JudgeEvaluator

The JudgeEvaluator uses an LLM as a judge to score agent outputs against a set of CategoricalMetrics. For each data point and each metric, it sends the agent's input/output to the judge LLM and records its verdict.

Note

JudgeEvaluator only accepts Categorical metrics. Passing a Numerical metric will log a warning and skip it.

Usage

from railtracks import evaluations as evals
import railtracks as rt

relevance = evals.metrics.Categorical(
    name="Relevance",
    categories=["Relevant", "Irrelevant"],
)

sentiment = evals.metrics.Categorical(
    name="Sentiment",
    categories=["Positive", "Negative", "Neutral"],
)

judge = evals.JudgeEvaluator(
    llm=rt.llm.OpenAILLM(model_name="gpt-4o"),
    metrics=[relevance, sentiment],
    reasoning=True,  # include the judge's reasoning in results
)

Parameters

Parameter	Description
`llm`	The LLM used as the judge.
`metrics`	Metrics to evaluate.
`system_prompt`	Override the default judge system prompt.
`timeout`	Timeout (seconds) for the judge flow.
`reasoning`	If `True`, the judge LLM also returns reasoning per result.
`verbose`	Log progress per data point.

Custom System Prompt

By default, JudgeEvaluator uses a built-in prompt that instructs the LLM to score agent quality.
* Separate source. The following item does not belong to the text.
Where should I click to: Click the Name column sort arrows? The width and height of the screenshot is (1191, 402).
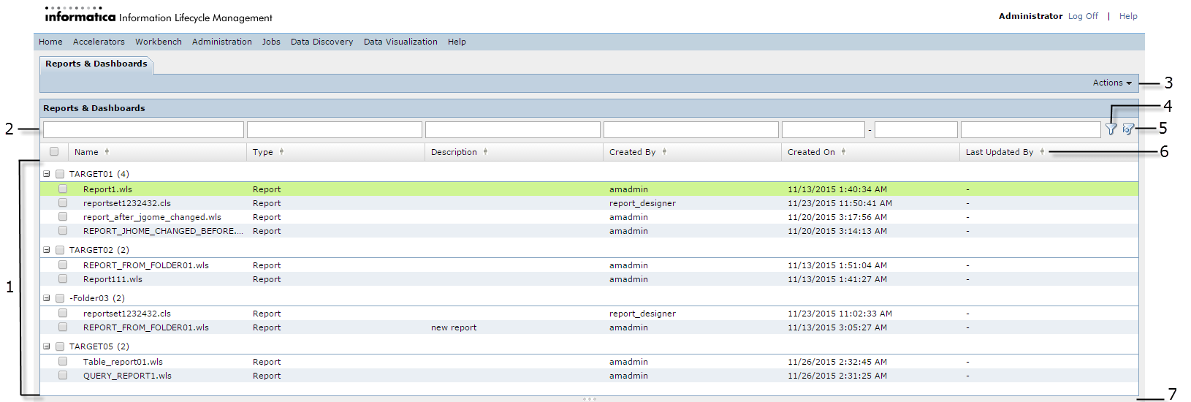(x=107, y=152)
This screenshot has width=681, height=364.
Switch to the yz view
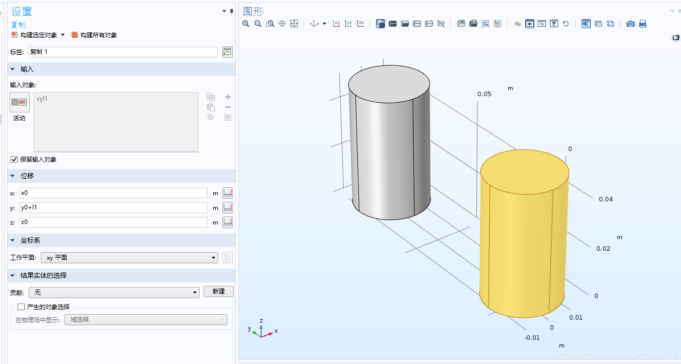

You can override it to focus on your domain:

judge = eval.JudgeEvaluator(
    llm=rt.llm.OpenAILLM(model_name="gpt-4o"),
    metrics=[relevance],
    system_prompt="You are a financial analyst. Evaluate whether the agent's response is accurate and compliant with regulations.",
)

Results

For each metric the evaluator produces one MetricResult per data point, plus an aggregate breakdown across categories. When reasoning=True, a corresponding {metric_name}_reasoning result is also stored alongside each verdict.